The best comedy is often funny because it's true. Even something as strange as Python had some parallels with life and that's one of the reasons it worked to such devastating effect.


----------



## loud 1 (May 17, 2006)

Donna Ferentes said:
			
		

> It claims here that it was first performed on _At Last The 1948 Show_.




this is true..

sumink to do with barry cryer.


----------



## big footed fred (Jul 1, 2006)

By eck lad, I was nearly the 5th yorkshireman but was too poor to afford t' penny bus fare t' studio.


----------



## Pingu (Jul 1, 2006)

big footed fred said:
			
		

> By eck lad, I was nearly the 5th yorkshireman but was too poor to afford t' penny bus fare t' studio.




bus?

in my day we had to crawl to t'studio over razor blades


----------



## lizzieloo (Jul 1, 2006)

My dad does this all the fecking time

Brilliant


----------



## big footed fred (Jul 1, 2006)

Pingu said:
			
		

> bus?
> 
> in my day we had to crawl to t'studio over razor blades



Razor blades, we used to dream o razor blades.
All we had were blunt rusty nails - and no hammer.


----------



## TV_Helen (Jul 1, 2006)

Dask said:
			
		

> Wasn't this originally done with Peter Cook, Dudley Moore, John Cleese & Someone else?



Tim Brooke-Taylor.
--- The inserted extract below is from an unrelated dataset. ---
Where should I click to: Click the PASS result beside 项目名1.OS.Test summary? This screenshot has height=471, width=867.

And it's not THAT funny.


----------



## gentlegreen (Jul 1, 2006)

TV_Helen said:
			
		

> Tim Brooke-Taylor. And it's not THAT funny.
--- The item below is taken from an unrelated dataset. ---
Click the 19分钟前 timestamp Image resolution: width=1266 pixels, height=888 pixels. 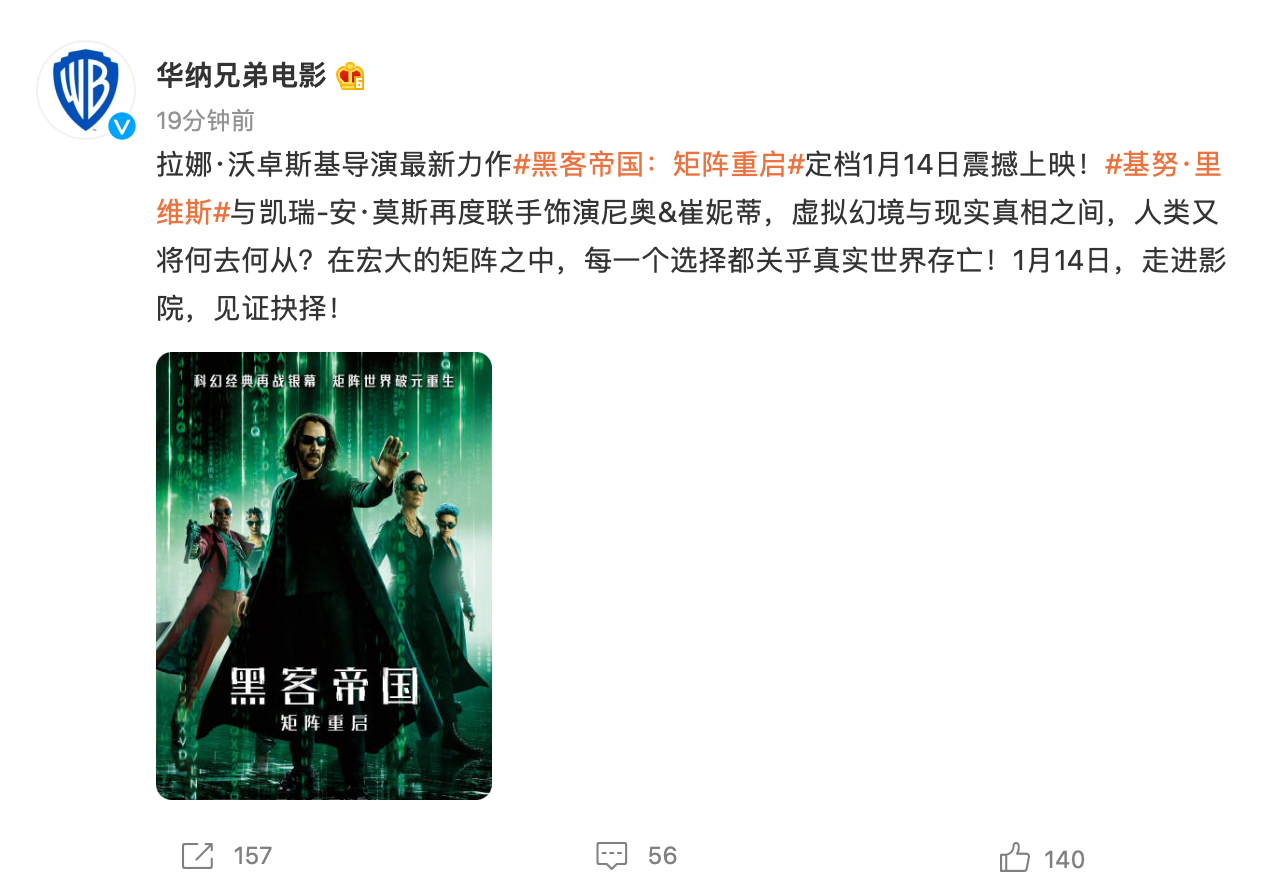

Nope - Charles Dickens - by miles  

.


----------



## i_hate_beckham (Jul 2, 2006)

Nope its still not funny.


----------



## la ressistance (Jul 2, 2006)




----------



## exleper (Jul 2, 2006)

and the vic reeves/eddie izzard re-make:


----------



## editor (Jul 2, 2006)

exleper said:
			
		

> and the vic reeves/eddie izzard re-make:



It's not a patch on the Monty Python one is it?


----------



## flangelina (Jul 2, 2006)

exleper said:
			
		

> and the vic reeves/eddie izzard re-make:




You had an Vic Reeves / Eddie Izzard remake of the Four Yorkshiremen sketch? We never 'ad that. By 'eck, you didn't know you were born!

In my day, we 'ad to make do with Les Dennis, Bobby Davro, Freddie Starr and Duncan Norvel re-enacting this classic sketch and we were grateful for it, I can tell ya!


----------



## lostexpectation (Jul 3, 2006)

*best sketch ever*

thanks poliu for pointing that out 

http://www2.cddc.vt.edu/gutenberg/etext04/ltlps10.txt

bottm't page

"My dear Robinson," the other man rejoined briskly, "if
you imagine I've had no experience of hardship of that
sort, you never made a bigger mistake in your life. Why,
when I first walked into this town I hadn't a cent, sir,
not a cent, and as for lodging, all the place I had for
months and months was an old piano box up a lane, behind
a factory. Talk about hardship, I guess I had it pretty
rough! You take a fellow that's used to a good warm tar
barrel and put him into a piano box for a night or two,
and you'll see mighty soon--"


----------



## gentlegreen (Jul 3, 2006)

flangelina said:
			
		

> You had an Vic Reeves / Eddie Izzard remake of the Four Yorkshiremen sketch? We never 'ad that. By 'eck, you didn't know you were born!
> 
> In my day, we 'ad to make do with Les Dennis, Bobby Davro, Freddie Starr and Duncan Norvel re-enacting this classic sketch and we were grateful for it, I can tell ya!


In *my *day it would have been Dick Emery or Jim Davidson    

.


----------



## goldenecitrone (Jul 3, 2006)

One of the best Python sketches, closely followed by the book shop sketch, 'Ethel the aardvark was hopping down the road...'


----------



## Idaho (Jul 3, 2006)

The third best Python Sketch with the argument one 2nd and Flying lessons first.


----------



## kyser_soze (Jul 3, 2006)

Idaho said:
			
		

> The third best Python Sketch with the argument one 2nd and Flying lessons first.



THIRD SKETCH? AHHH, in my day we dint even 'ave ONE sketch, we 'ad to make do with a doodle and first rough draft and expected to be falling around the floor in stitches immiediately afterwards, else our Father would beat uz to death with a shitty stick.

Etc...


----------



## longdog (Jul 3, 2006)

I think you'll find it was originally a python sketch that was resurrected for the first Secret Policeman's Ball.

But then it could've originally been a TW3 sketch but I don't think so.

As to why they never show Python any more. In my opinion it's because the vast majority of it just isn't funny any more. It's not aged well I don't think.


----------